Bu bölünmenin kökleri çok derindi. Öncelikle, Batı kilisesi Roma'daydı, Doğu kilisesi Konstantinopolis'taydı. Ayrıca, Batı kilisesi resmi belgelerinde ve yazışmalarında Latince, Doğu kilisesi ise Rumca kullanmıştır. Bu coğrafi ve dilsel ayrım anlaşmazlıkları kolaylaştırdı ve anlaşmazlıklar olduğunda tartışmaları daha da zorlaştırdı.

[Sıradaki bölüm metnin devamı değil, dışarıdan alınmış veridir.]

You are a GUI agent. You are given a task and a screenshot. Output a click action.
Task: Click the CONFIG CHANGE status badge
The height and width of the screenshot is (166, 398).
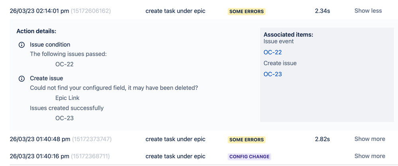tap(249, 156)

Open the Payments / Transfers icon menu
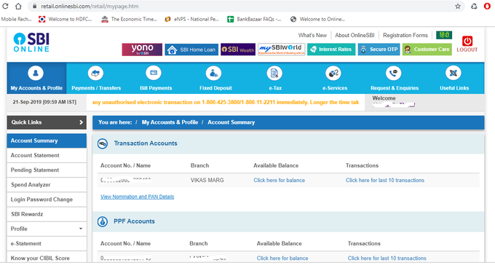click(x=95, y=74)
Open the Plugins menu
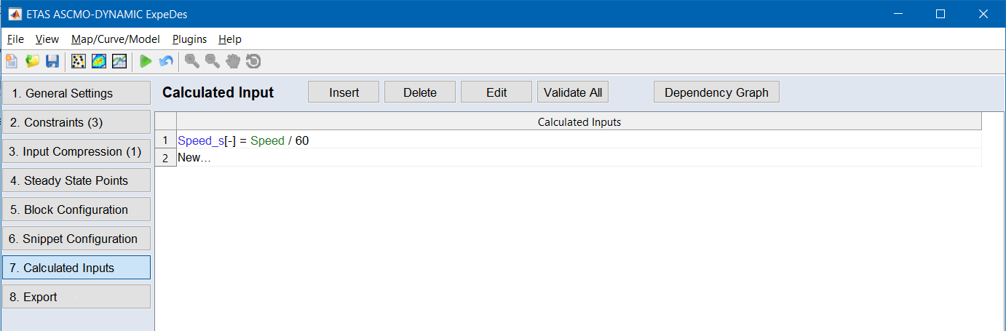The height and width of the screenshot is (331, 1006). click(189, 39)
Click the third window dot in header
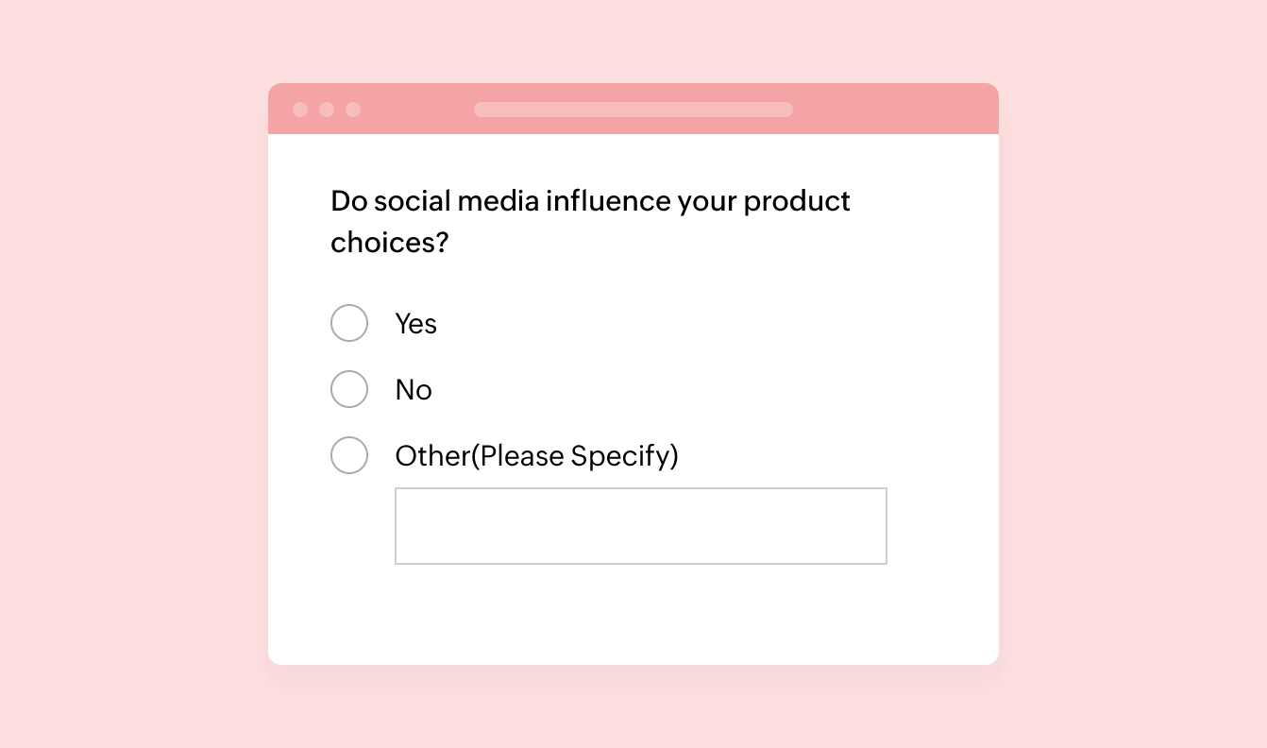 tap(353, 110)
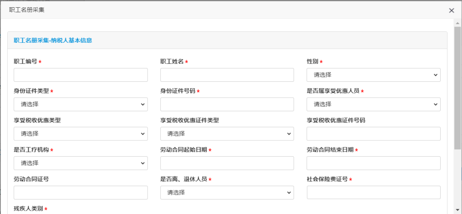
Task: Open the 是否属享受优惠人员 dropdown
Action: tap(373, 104)
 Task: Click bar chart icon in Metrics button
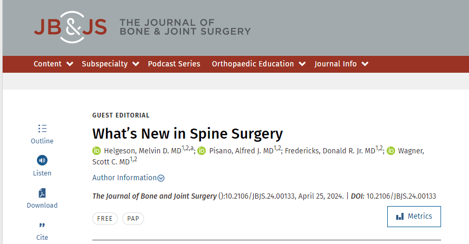coord(400,216)

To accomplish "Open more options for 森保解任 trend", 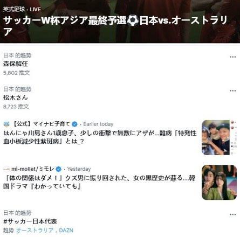I will pos(232,57).
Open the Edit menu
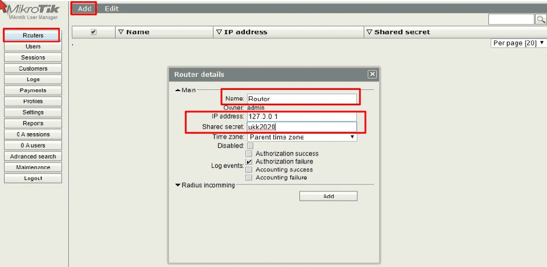The height and width of the screenshot is (267, 547). 112,9
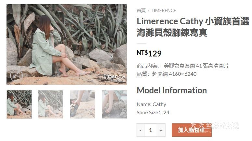The width and height of the screenshot is (252, 141).
Task: Click the Shoe Size: 24 line
Action: (153, 113)
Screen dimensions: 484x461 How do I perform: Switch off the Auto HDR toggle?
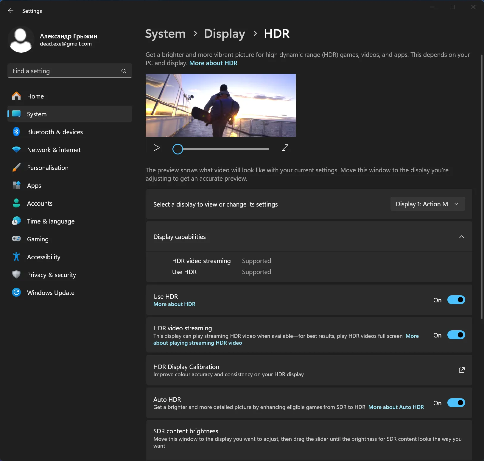tap(456, 403)
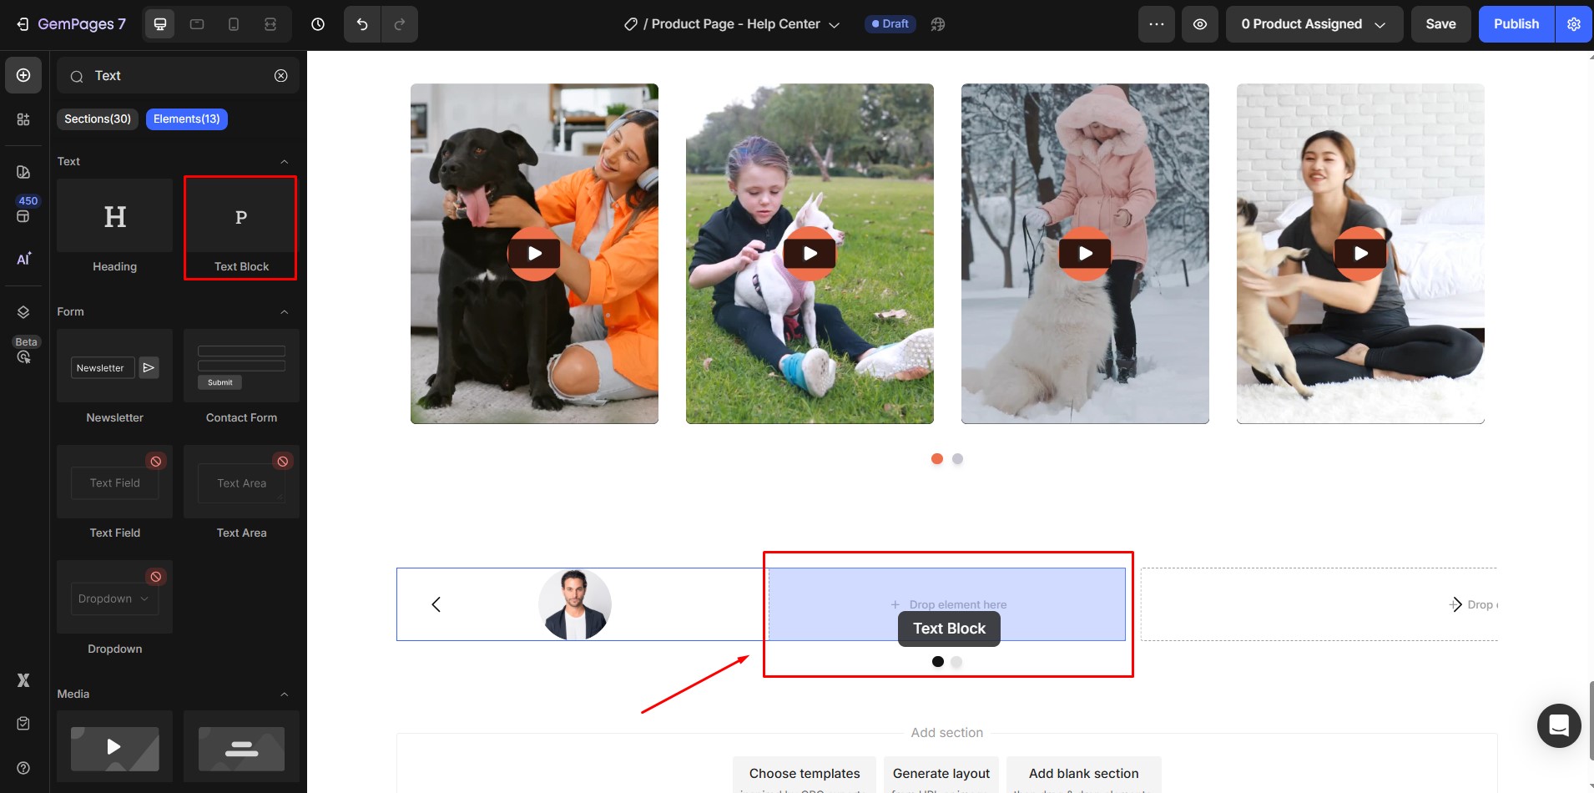Open the layers panel icon
Viewport: 1594px width, 793px height.
[23, 312]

Bu tür bir tartışma, hem Doğu hem de Batı kiliselerinde temel bir inanç beyanı olan Nicene Creed'deki bir maddeyi ele aldı. Batı kilisesi, Kutsal Ruhun Tanrı ve Babadan ve Oğul'dan geldiğine inanıyordu ve bu yüzden “ve oğlu” anlamına gelen “filioque” kelimesini Nicene Creed'e ekledi. Doğu kilisesinin liderleri bu değişime yol açtı ve uzun ve acı bir teolojik tartışmaya neden oldu. Kısmen bu argümana cevap olarak, papa 1054'te Doğu kilisesi üzerindeki önceliğini ortaya koymaya çalıştı.
Ayrıca kiliselerin farklı kültürel uygulamaları vardı. Doğu kilisesi dindar bir evlilik yaptı, Eucharist için mayalı ekmek kullandı, farklı oruç ve bayram günleri geçirdi ve Bizans imparatorunun siyasal otoritesiyle çok daha alt bir ilişkiye girdi. Batı kilisesi din adamı bekarlığı uyguladı, mayasız ekmek kullandı ve geçici makamlardan nispeten bağımsızdı. Doğu-Batı Şizmi, bütün bu farklılıklar nedeniyle ortaya çıktı.